The National Archives and Records Administration made public some 13,173 documents related to the 1963 assassination on Thursday, which many longtime JFK-watchers hoped would shed more light on what the US government knew about Lee Harvey Oswald.

A 1990 document included in the trove details testimony from a former KGB officer who said Oswald was briefly recruited by the intelligence network after defecting to the Soviet Union in 1959, but he was considered "a bit crazy and unpredictable".

The officer claimed the KGB had no further contact with Oswald after he returned home in 1962 suffering from depression and homesickness, and the KGB "never tasked him to kill President Kennedy".

Oswald lived in the USSR for a short time, but returned to the US in 1962.

Mr Kennedy was shot and killed while riding in his motorcade through Dallas, Texas, on November 22, 1963, at the age of 46.

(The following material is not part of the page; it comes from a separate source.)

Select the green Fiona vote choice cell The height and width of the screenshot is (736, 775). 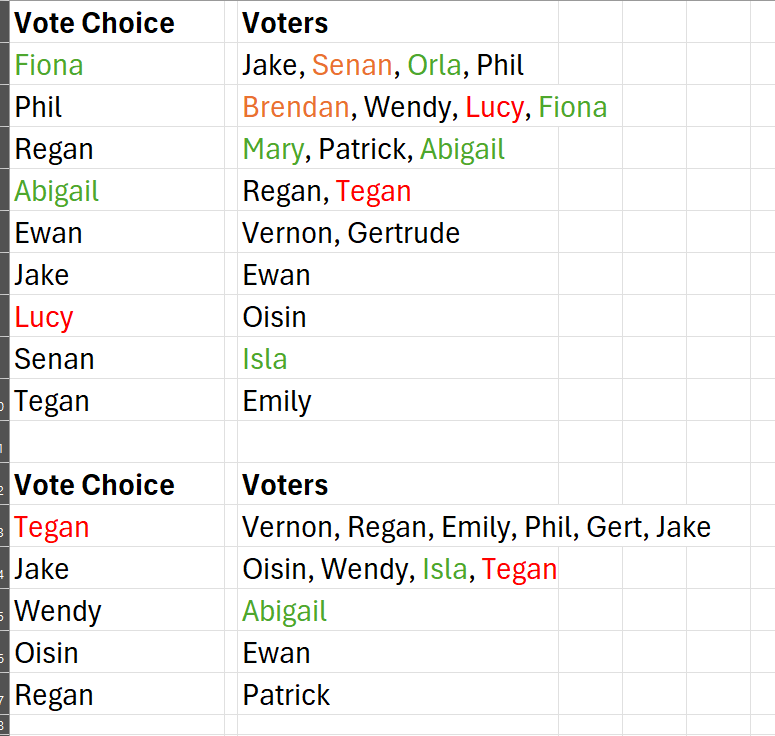(x=117, y=64)
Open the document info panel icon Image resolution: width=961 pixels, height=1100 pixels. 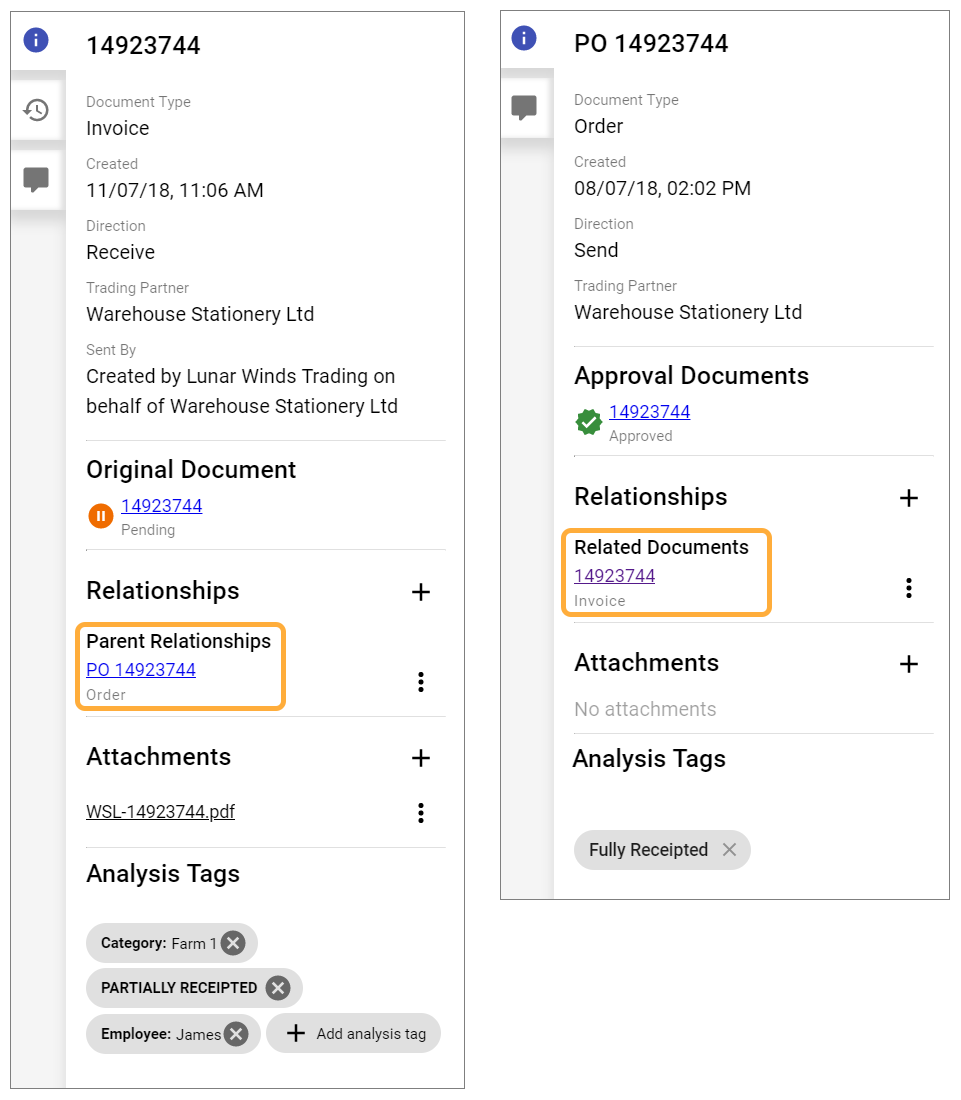pyautogui.click(x=37, y=40)
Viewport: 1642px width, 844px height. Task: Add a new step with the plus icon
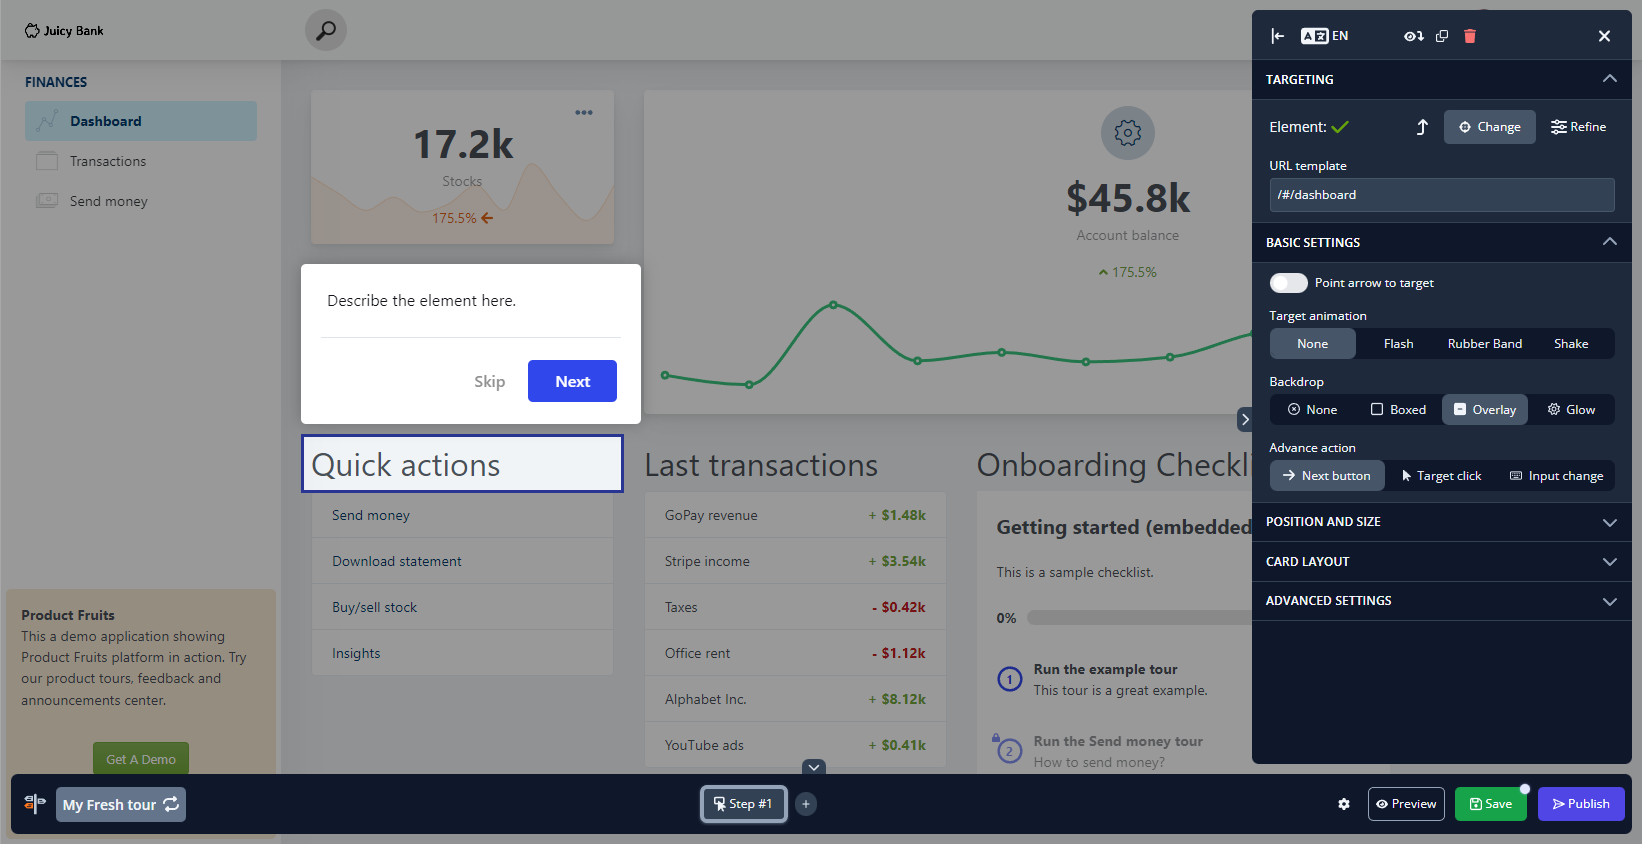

Oswald watched closely while in USSR

An investigation led by the then-chief justice concluded that Oswald, a former Marine and communist activist, acted alone.

Thousands of books, articles, TV shows and films have however explored the idea that Kennedy's assassination was the result of an elaborate conspiracy.

JFK and his wife Jacqueline pictured in their motorcade in Texas moments before the killing Credit: Reuters

None produced conclusive proof that Oswald - who was shot dead by a club owner in the basement of the Dallas police headquarters two days after killing Kennedy - worked with anyone else.

Another document, from 1991, cites a different KGB source as saying that Oswald was “at no time an agent controlled by the KGB” although they “watched him closely and constantly while he was in the USSR”.

President John F Kennedy and his wife smile at the crowds lining their motorcade route in Dallas, Texas. Minutes later the President was assassinated Credit: Bettmann Archive

Long-time JFK academics and theorists have hoped the latest release would reveal more information about Oswald's activities in Mexico City, where he met the KGB officer in October 1963.

One document reveals the president of Mexico helped the US place a wiretap on the Soviet embassy without the knowledge of other officials in the Mexican government. The nugget of information was hidden by redactions in a previously released version of the file.

'New documents won't make enthusiasts gasp'

There are also documents relating to a visit by Oswald to Finland in 1959 before his defection to Moscow.

“There’s not going to be anything that pushes the needle one way or the other,” Mark Zaid, a lawyer who works on securing access to the Kennedy archive, told The New York Times. “For someone who has just an interest in the Kennedy assassination, I dare say they will not find anything that will make them gasp.”

Lee Harvey Oswald was shot dead by a club owner in the basement of the Dallas police headquarters two days after killing Kennedy Credit: REUTERS

Congress in 1992 had ordered that all remaining sealed files pertaining to the investigation into Mr Kennedy's death should be fully opened to the public through the National Archives in 25 years, by October 2017, except for those the president authorised for further withholding.

The Trump administration released thousands of pages over the course of his presidency, but withheld others on the basis of national security, despite the 1992 law.

In October 2021, President Joe Biden released around 1,500 documents, but said he was keeping the others sealed.

With the latest release, the Archives said 97 per cent of the roughly five million pages in its collection related to the assassination have been released to the public. But some experts said the government continues to redact or withhold important information that might cast the CIA or other agencies in a negative light.